**Assignment**
The answer must be an exact copy of every record below.

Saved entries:
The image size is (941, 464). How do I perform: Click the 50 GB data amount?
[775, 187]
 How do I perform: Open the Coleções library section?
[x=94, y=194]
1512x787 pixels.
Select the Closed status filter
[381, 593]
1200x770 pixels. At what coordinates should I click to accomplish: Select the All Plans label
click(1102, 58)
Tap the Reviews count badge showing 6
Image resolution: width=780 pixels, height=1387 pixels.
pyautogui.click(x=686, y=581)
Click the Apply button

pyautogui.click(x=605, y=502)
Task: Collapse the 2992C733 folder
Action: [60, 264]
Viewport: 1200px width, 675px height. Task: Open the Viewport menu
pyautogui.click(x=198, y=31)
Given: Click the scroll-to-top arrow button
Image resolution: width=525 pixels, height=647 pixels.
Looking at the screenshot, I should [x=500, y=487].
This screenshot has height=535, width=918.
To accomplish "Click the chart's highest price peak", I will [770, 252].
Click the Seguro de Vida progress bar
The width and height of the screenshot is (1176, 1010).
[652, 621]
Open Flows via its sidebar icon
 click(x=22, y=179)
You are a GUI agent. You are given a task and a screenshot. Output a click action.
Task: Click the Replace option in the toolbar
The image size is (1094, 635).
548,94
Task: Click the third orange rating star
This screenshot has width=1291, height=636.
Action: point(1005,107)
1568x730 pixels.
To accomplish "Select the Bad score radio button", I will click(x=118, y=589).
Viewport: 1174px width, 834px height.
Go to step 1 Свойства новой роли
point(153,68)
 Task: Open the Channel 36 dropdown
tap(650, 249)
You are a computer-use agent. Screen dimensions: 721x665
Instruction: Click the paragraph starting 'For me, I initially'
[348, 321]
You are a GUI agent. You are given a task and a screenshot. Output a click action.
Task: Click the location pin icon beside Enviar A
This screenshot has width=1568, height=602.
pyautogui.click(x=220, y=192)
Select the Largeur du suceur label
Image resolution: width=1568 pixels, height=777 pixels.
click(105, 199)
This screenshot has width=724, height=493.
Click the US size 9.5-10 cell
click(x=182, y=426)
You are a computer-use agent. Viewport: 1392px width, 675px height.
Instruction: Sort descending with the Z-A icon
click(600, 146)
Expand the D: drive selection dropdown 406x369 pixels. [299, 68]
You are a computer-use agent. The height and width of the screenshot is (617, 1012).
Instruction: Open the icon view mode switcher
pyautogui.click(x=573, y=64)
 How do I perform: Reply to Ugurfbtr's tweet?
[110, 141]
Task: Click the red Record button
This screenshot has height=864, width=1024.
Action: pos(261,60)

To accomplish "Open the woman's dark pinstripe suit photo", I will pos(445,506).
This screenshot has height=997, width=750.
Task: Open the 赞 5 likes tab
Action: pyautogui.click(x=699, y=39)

**Answer to the problem**
The image size is (941, 464). How do I perform: Click the 50 GB data amount?
[775, 187]
 How do I perform: Open the Coleções library section?
[x=94, y=194]
1512x787 pixels.
Select the Closed status filter
[381, 593]
1200x770 pixels. At what coordinates should I click to accomplish: Select the All Plans label
click(1102, 58)
Tap the Reviews count badge showing 6
Image resolution: width=780 pixels, height=1387 pixels.
pyautogui.click(x=686, y=581)
Click the Apply button

pyautogui.click(x=605, y=502)
Task: Collapse the 2992C733 folder
Action: [60, 264]
Viewport: 1200px width, 675px height. Task: Open the Viewport menu
pyautogui.click(x=198, y=31)
Given: Click the scroll-to-top arrow button
Image resolution: width=525 pixels, height=647 pixels.
Looking at the screenshot, I should [x=500, y=487].
This screenshot has height=535, width=918.
To accomplish "Click the chart's highest price peak", I will [770, 252].
Click the Seguro de Vida progress bar
The width and height of the screenshot is (1176, 1010).
[652, 621]
Open Flows via its sidebar icon
 click(x=22, y=179)
You are a GUI agent. You are given a task and a screenshot. Output a click action.
Task: Click the Replace option in the toolbar
The image size is (1094, 635).
548,94
Task: Click the third orange rating star
This screenshot has width=1291, height=636.
Action: point(1005,107)
1568x730 pixels.
To accomplish "Select the Bad score radio button", I will click(x=118, y=589).
Viewport: 1174px width, 834px height.
Go to step 1 Свойства новой роли
point(153,68)
 Task: Open the Channel 36 dropdown
tap(650, 249)
You are a computer-use agent. Screen dimensions: 721x665
Instruction: Click the paragraph starting 'For me, I initially'
[348, 321]
You are a GUI agent. You are given a task and a screenshot. Output a click action.
Task: Click the location pin icon beside Enviar A
This screenshot has width=1568, height=602.
pyautogui.click(x=220, y=192)
Select the Largeur du suceur label
Image resolution: width=1568 pixels, height=777 pixels.
click(105, 199)
This screenshot has width=724, height=493.
Click the US size 9.5-10 cell
click(x=182, y=426)
You are a computer-use agent. Viewport: 1392px width, 675px height.
Instruction: Sort descending with the Z-A icon
click(600, 146)
Expand the D: drive selection dropdown 406x369 pixels. [299, 68]
You are a computer-use agent. The height and width of the screenshot is (617, 1012).
Instruction: Open the icon view mode switcher
pyautogui.click(x=573, y=64)
 How do I perform: Reply to Ugurfbtr's tweet?
[110, 141]
Task: Click the red Record button
This screenshot has height=864, width=1024.
Action: pos(261,60)

To accomplish "Open the woman's dark pinstripe suit photo", I will pos(445,506).
This screenshot has height=997, width=750.
Task: Open the 赞 5 likes tab
Action: pyautogui.click(x=699, y=39)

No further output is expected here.